**What to do**. Starting at the line containing "Open the #freekakwenza hashtag" and ending at the line containing "Screen dimensions: 386x333", transcribe the listing below exactly. Keep both end lines, skip the pictures, and copy nothing else.

• • • • • • •

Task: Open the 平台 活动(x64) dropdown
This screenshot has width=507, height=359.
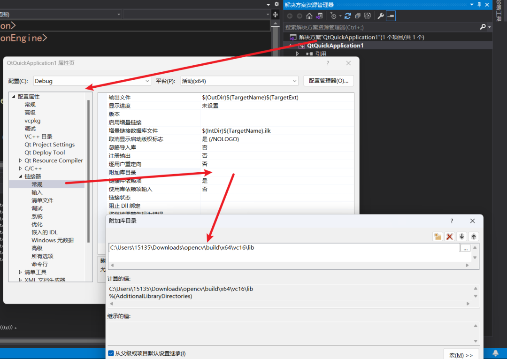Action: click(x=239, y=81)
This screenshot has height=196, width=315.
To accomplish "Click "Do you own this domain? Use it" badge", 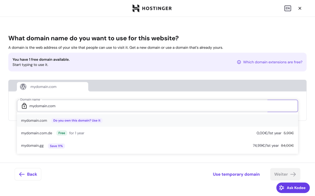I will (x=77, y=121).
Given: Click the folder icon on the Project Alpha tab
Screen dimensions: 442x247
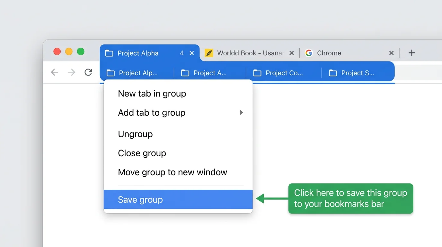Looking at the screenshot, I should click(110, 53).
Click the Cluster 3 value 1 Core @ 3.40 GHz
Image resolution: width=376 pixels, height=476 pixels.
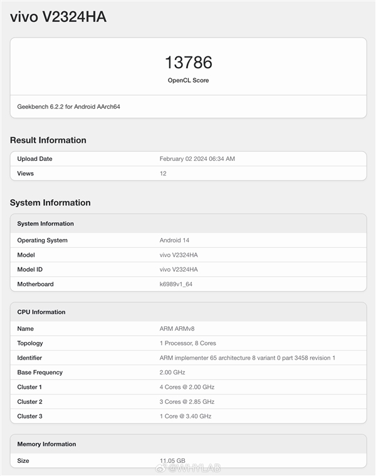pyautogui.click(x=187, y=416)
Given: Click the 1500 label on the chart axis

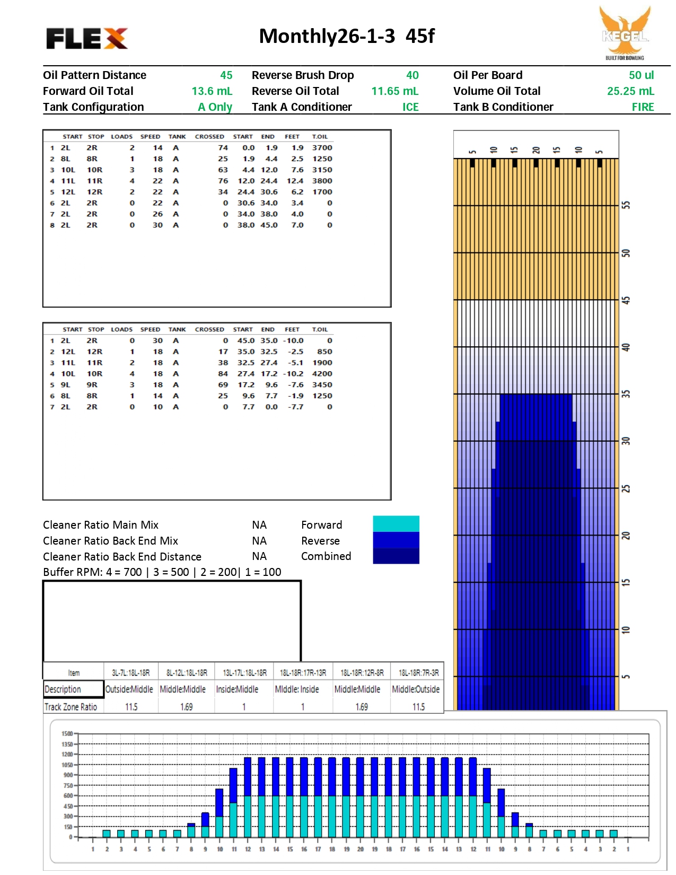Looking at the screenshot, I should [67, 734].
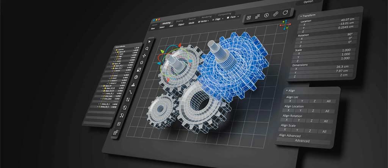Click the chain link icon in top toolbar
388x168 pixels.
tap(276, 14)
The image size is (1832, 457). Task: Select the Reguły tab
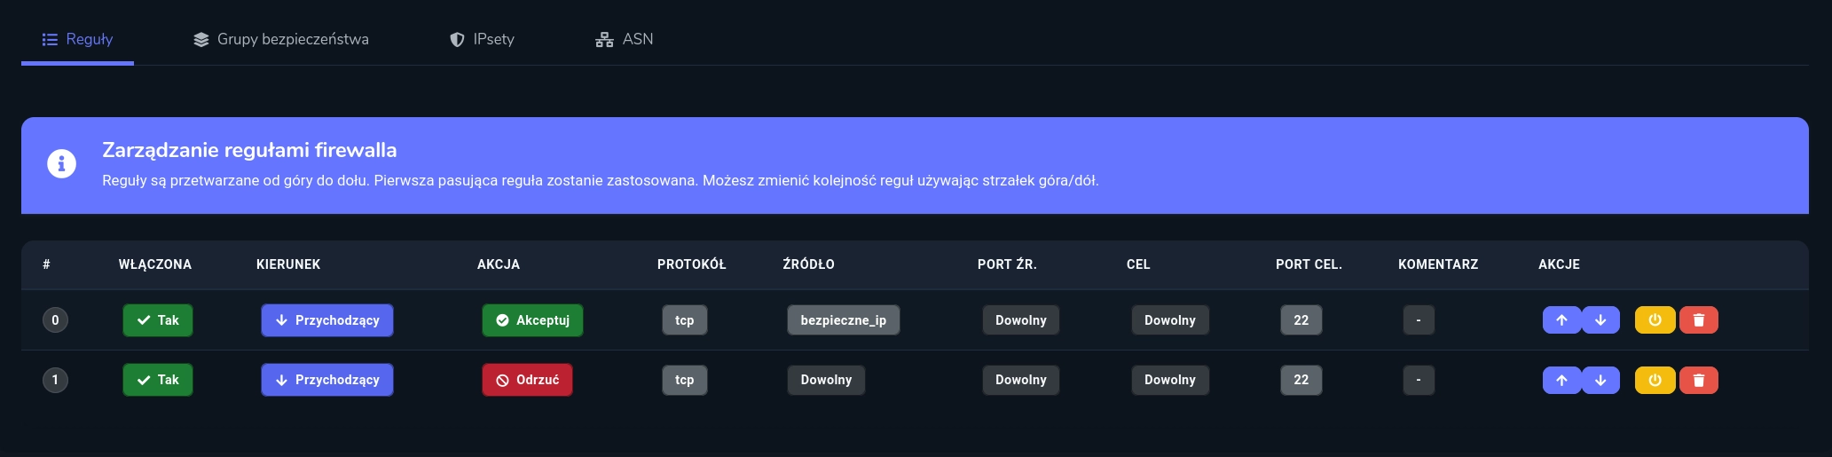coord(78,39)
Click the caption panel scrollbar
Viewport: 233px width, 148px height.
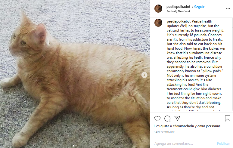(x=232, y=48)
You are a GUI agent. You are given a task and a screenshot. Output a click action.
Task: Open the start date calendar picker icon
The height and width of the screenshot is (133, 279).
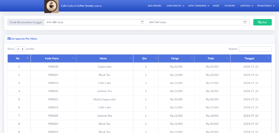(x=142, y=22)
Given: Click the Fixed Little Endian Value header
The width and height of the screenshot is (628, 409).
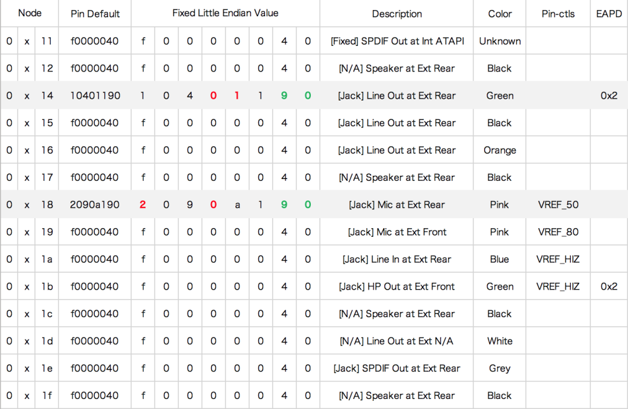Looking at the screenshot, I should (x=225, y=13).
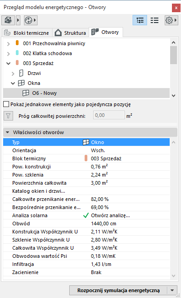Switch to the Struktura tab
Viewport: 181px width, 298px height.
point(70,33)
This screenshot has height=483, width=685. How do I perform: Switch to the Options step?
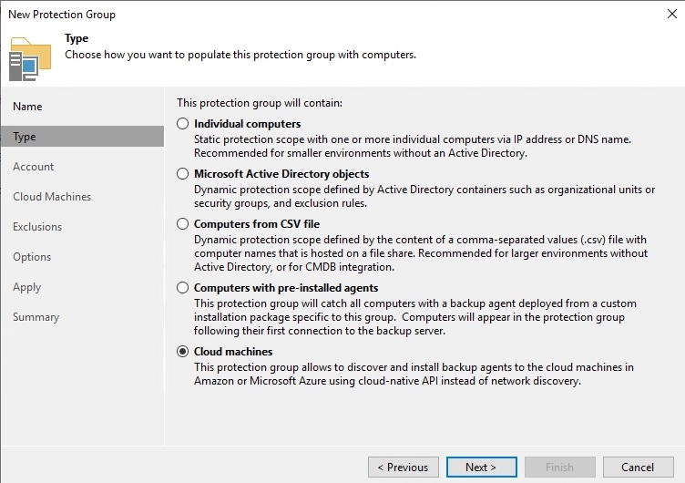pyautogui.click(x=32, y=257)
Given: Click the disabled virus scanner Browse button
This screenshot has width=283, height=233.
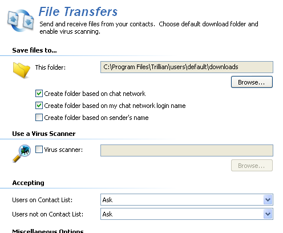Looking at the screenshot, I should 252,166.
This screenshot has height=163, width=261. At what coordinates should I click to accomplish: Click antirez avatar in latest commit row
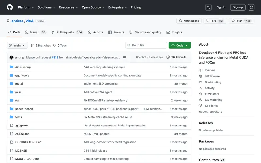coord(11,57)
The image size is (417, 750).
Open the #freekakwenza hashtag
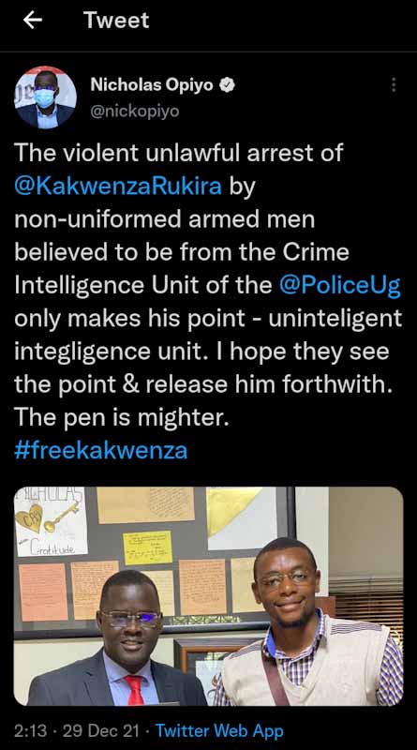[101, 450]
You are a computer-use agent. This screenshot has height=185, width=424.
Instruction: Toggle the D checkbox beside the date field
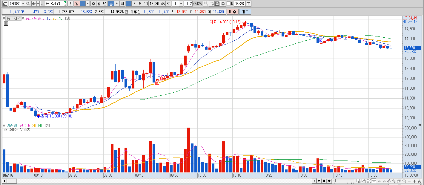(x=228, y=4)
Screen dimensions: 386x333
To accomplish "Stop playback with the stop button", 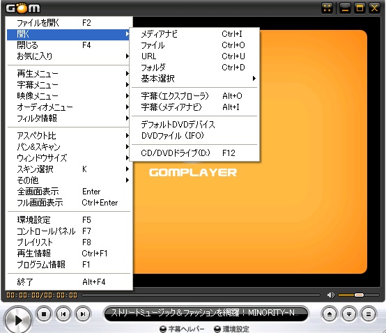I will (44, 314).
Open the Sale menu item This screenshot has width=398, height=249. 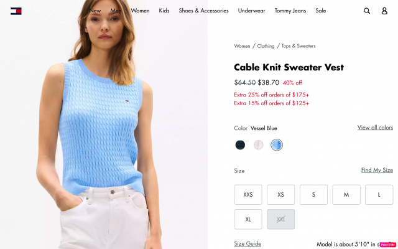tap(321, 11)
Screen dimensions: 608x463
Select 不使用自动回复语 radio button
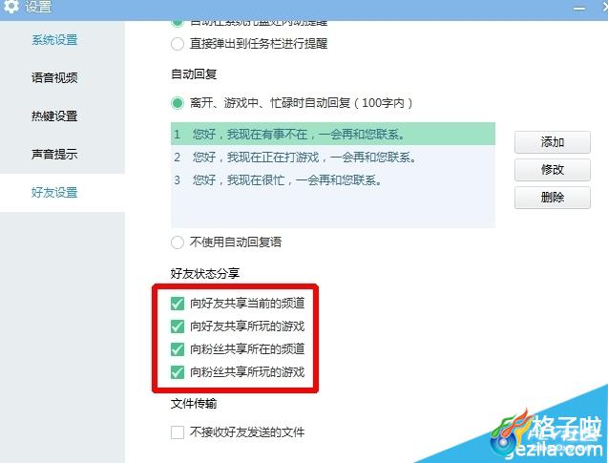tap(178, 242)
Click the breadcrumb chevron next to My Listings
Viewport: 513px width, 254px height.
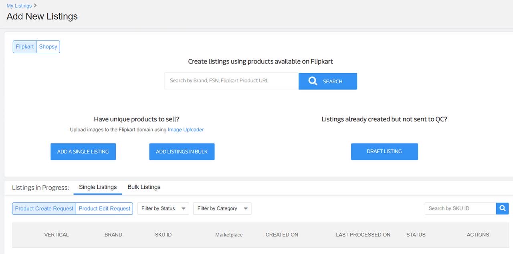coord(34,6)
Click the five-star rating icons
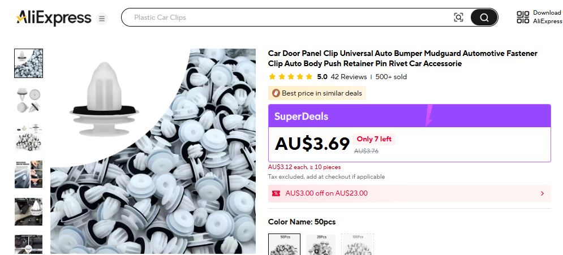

• • • • • • •

**Exercise solution**.
Open the #freekakwenza hashtag
[101, 450]
You are a computer-use agent. This screenshot has height=185, width=424.
Instruction: Toggle the D checkbox beside the date field
(x=228, y=4)
Screen dimensions: 386x333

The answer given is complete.